Der Verkehr ist heute mäßig. Typisch Ferienzeit. 800 Autos die Stunde, das sieht Ralf jetzt schon, werden nicht zusammen kommen. Der Lärm ist trotzdem enorm. Genau vor den Campingstühlen des Duos teilt eine Dehnungsfuge die Fahrbahn. Immer wenn ein Wagen über die Lamellen rauscht, rattert es, als würde ein Maschinengewehr abgefeuert.

Auftraggeber und Dienstleister: Franz Grossmann vom Landesamt für Straßenbau und Verkehr berät sich mit Birgit Uhlig von PTV Transport Consult.
Auftraggeber und Dienstleister: Franz Grossmann vom Landesamt für Straßenbau und Verkehr berät sich mit Birgit Uhlig von PTV Transport Consult. © Daniel Schäfer

Auf die Frage, wie er den Krawall aushält, grinst Olaf. Er nestelt ein Hörgerät aus dem Ohr. Das kann er ja einfach leise drehen, sagt er. Ralf findet die Lautstärke erträglich. Immerhin sind ein paar Meter Platz zum Verkehr. Drüben, in Pirnas Altstadt, an der Auffahrt zum Sonnenstein, da sind ihm die Autos genau vor der Nase vorbeigefahren, an einem Sonntag voller Ausflügler. Nach Feierabend sei er kaum noch ansprechbar gewesen. Hat jedenfalls seine Frau gesagt. "Das war extrem."

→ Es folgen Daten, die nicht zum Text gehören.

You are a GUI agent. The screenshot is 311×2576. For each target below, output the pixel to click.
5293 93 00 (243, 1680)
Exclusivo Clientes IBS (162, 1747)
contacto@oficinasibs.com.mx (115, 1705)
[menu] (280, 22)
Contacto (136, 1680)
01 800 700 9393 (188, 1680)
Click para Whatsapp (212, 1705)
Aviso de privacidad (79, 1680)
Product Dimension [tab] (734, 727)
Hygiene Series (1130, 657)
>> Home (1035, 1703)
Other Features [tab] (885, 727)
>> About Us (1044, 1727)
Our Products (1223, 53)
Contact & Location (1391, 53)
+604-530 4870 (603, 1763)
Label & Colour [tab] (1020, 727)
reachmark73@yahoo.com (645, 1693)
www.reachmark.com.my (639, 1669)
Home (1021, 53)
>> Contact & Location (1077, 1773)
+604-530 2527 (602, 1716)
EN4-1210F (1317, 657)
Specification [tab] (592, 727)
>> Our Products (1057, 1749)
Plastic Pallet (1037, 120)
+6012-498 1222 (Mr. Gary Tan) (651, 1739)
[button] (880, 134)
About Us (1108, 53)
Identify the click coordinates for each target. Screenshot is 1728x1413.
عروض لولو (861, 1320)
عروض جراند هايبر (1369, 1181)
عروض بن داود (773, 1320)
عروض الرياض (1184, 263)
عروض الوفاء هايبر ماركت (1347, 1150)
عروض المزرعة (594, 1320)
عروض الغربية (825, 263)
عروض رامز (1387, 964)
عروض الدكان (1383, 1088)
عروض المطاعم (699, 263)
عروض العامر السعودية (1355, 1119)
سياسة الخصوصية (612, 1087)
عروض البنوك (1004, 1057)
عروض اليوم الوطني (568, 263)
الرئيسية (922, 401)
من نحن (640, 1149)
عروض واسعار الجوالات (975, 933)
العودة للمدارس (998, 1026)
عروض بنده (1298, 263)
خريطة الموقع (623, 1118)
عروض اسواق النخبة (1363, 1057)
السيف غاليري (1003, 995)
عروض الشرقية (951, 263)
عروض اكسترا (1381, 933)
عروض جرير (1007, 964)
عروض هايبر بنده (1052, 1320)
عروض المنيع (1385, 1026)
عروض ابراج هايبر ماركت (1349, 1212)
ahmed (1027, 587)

Warum nicht an allen Stellen Automaten einsetzen? Gesprochen wird darüber schon länger, sagt Birgit Uhlig, Verkehrsplanerin beim Dienstleister PTV. Doch offenbar stünde noch nicht genug geeignete und zertifizierte Technik dafür zur Verfügung. Am effektivsten und genausten sei immer noch der Mensch. "Und auf die Genauigkeit kommt es an."

Hier war bei den letzten beiden Zählungen am meisten Verkehr im Landkreis.
Hier war bei den letzten beiden Zählungen am meisten Verkehr im Landkreis. © SZ Grafik

Ob akkurat gezählt wird, prüfen die Fachleute von PTV, indem sie die ankommenden Protokolle unter die Lupe nehmen, die Art und Weise des Ausfüllens bewerten. Sind die Daten ins Web-Portal eingegeben, folgt eine Plausibilitätskontrolle durch Vergleich mit früheren Daten, auch was die Relationen zwischen den einzelnen Verkehrsarten betrifft. Wer Fantasie-Ergebnisse in seine Listen schreibt, kommt damit nicht durch, sagt Ingenieurin Uhlig.

Die zwei auf der Sachsenbrücke haben schummeln nicht nötig. Sie machen den Job gern. Es sei noch nie vorgekommen, sagt Ralf, dass er mal keine Lust auf die Arbeit gehabt hätte. Nur eins ist ihm wichtig. "Bitte, bitte kein Regen." Da muss er auf den Allerhöchsten vertrauen. Denn gezählt, so ist die Regel, wird bei jedem Wetter.